Exercise brief | Word for word, set down the lines from the one that contains "This screenshot has width=619, height=319." through the final line of the data; no pictures belong in the copy.

───── Data to use

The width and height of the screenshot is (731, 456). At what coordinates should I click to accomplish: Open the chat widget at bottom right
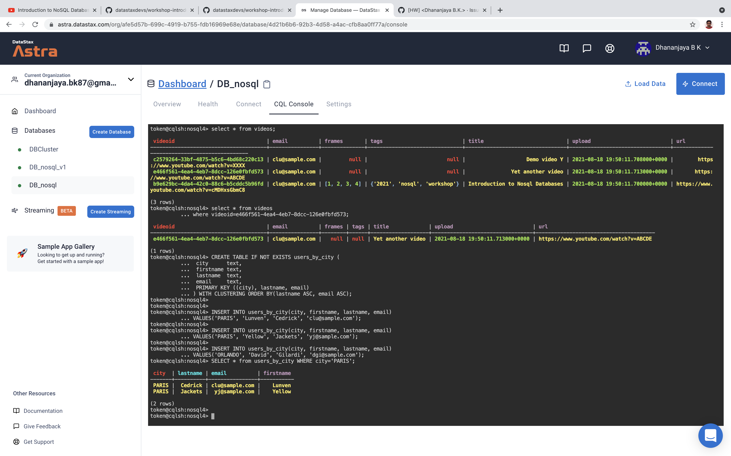tap(710, 435)
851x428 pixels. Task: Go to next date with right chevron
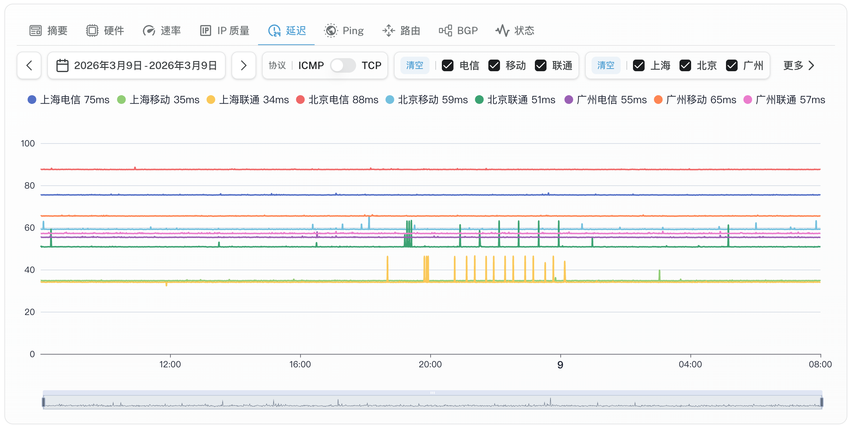[x=244, y=65]
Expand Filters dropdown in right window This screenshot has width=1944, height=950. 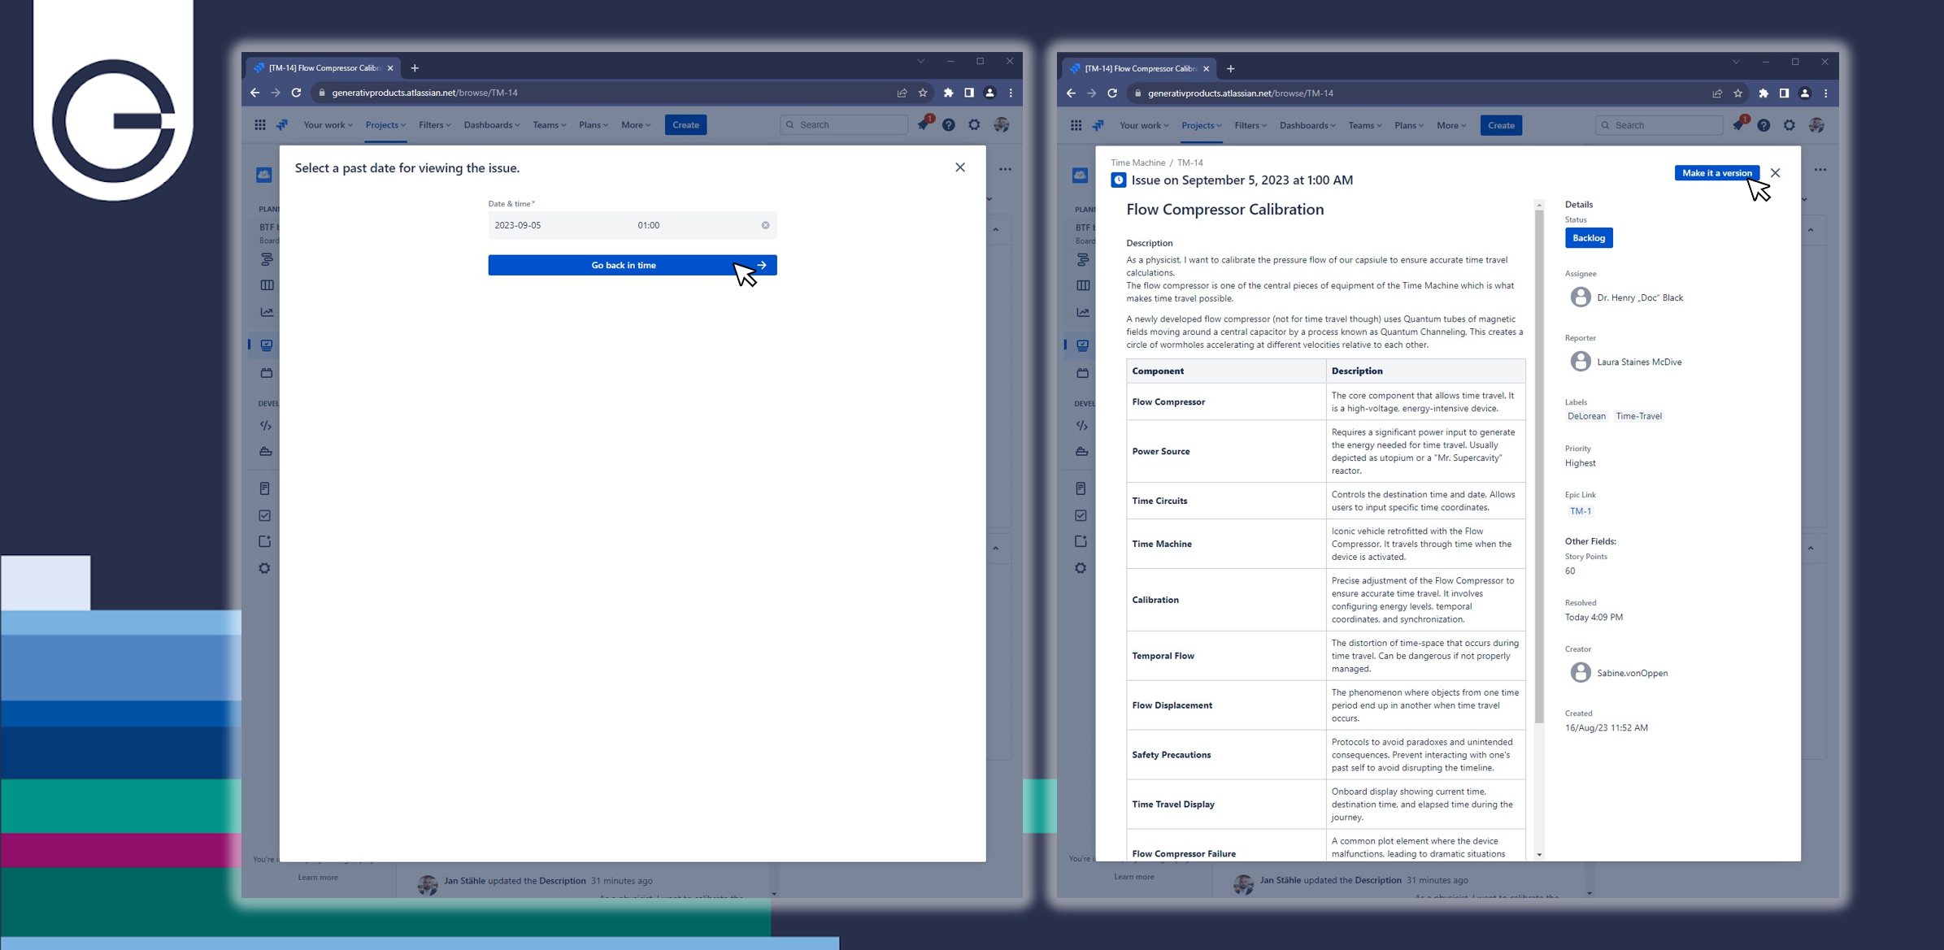[1250, 125]
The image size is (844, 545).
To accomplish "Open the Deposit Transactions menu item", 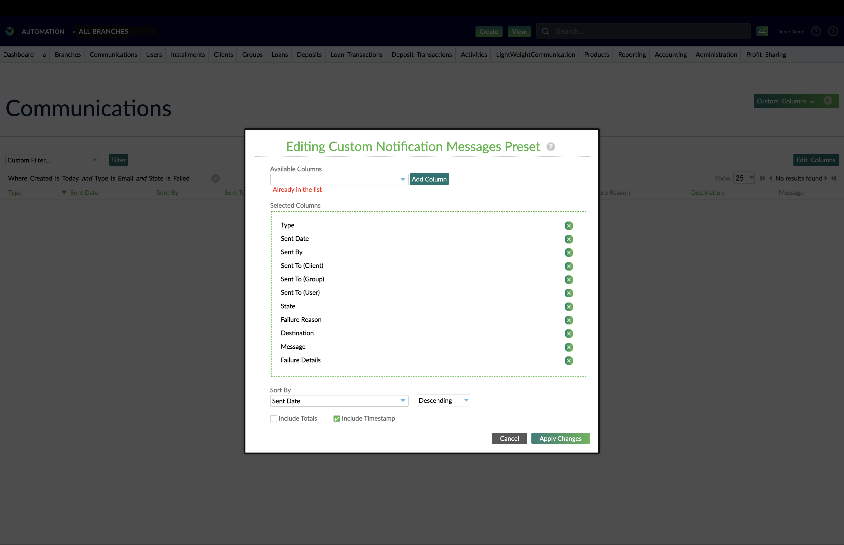I will pos(421,55).
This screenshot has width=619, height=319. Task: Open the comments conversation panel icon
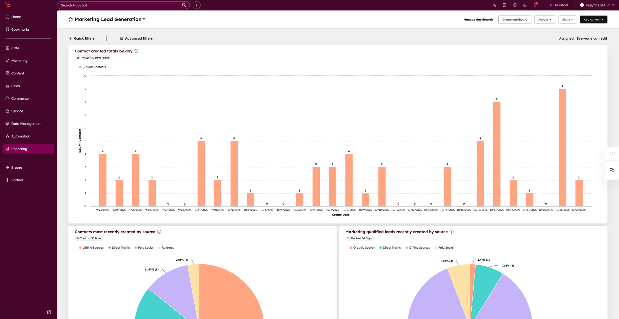tap(612, 170)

──────────

Output below |
This screenshot has width=619, height=319. Task: Open the comments conversation panel icon
tap(612, 170)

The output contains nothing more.